You really can tell, yeah. It's like the text equivalent of the uncanny valley.
Also, even if it wasn't, I don't think I'd want to play with it. It'd feel weird to know that some human didn't want to play the actual game with me and instead was using a robot to interact?
Kind of like if you walk up to someone IRL, and offer a handshake, and instead of shaking your hand themselves, that person instructs a robot butler to shake your hand for them.
For game lore written by AI, it's the same feeling, as if you want to walk into a beautiful palace constructed by human beings but instead you're walking through a hologram generated by a robot. Maybe it doesn't really look that different but there's a totally different vibe.
A long time ago in college I remember a discussion about AI where we were considering if robots could ever reach human levels of creativity.

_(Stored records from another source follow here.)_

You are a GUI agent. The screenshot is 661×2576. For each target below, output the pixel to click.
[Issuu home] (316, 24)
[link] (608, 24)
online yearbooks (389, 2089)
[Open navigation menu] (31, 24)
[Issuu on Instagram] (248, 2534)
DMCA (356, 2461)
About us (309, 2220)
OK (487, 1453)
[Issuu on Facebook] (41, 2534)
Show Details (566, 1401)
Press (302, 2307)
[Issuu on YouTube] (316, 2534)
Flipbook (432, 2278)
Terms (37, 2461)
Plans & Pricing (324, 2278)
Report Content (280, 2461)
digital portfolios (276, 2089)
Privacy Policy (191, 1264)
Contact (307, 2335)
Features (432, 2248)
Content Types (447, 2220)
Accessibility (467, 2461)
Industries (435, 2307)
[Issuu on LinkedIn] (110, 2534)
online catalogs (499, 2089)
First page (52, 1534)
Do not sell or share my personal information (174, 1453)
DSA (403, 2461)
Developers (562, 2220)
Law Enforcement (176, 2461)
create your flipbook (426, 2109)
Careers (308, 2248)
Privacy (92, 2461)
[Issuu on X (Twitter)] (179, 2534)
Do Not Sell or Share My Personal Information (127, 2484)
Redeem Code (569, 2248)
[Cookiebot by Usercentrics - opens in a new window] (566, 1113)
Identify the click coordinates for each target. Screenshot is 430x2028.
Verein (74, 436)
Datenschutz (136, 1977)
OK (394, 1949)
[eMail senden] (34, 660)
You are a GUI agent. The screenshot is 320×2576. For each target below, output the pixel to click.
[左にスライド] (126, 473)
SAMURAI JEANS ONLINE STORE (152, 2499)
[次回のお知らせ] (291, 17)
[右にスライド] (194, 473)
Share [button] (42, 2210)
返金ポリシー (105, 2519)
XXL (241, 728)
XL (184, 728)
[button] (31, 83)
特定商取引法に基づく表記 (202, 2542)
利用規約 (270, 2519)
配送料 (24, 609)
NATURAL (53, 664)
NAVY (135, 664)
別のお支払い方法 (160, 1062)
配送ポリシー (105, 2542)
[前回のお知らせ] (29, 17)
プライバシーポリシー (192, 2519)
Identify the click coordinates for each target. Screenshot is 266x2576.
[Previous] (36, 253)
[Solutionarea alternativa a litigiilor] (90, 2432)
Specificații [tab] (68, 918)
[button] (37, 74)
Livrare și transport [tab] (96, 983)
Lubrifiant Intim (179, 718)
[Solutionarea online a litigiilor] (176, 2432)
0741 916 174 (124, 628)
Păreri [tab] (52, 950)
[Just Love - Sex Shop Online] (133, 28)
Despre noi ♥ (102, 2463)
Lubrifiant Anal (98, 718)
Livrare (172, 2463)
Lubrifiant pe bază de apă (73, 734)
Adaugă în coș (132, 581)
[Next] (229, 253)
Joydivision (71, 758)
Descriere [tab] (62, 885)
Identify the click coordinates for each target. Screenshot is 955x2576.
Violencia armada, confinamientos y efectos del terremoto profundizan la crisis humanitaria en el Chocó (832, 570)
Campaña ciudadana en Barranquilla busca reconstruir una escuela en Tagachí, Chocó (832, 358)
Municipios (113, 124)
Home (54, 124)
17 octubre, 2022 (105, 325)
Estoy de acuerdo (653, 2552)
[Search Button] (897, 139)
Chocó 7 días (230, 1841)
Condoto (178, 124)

The consensus was that human creativity was measurable and logical and robots could achieve it, eventually. But I disagreed, because I don't think human creativity is actually measurable and logical. I think we don't know what we know. So we can't code it into a robot. There's a whole dimension of sapient consciousness that lends weight we can barely even sense, let alone measure and encode, to the things we think about.
You know that feeling you get sometimes when a vibe is "off"? Sometimes vibes don't align, and sometimes they do, and sometimes they're just unnoticeable. But a robot doesn't have conscious vibes. It's empty.
So, the human consciousness behind a piece of artwork, whether it's visual or verbal/written, is immeasurable and invaluable, and shouldn't be discounted.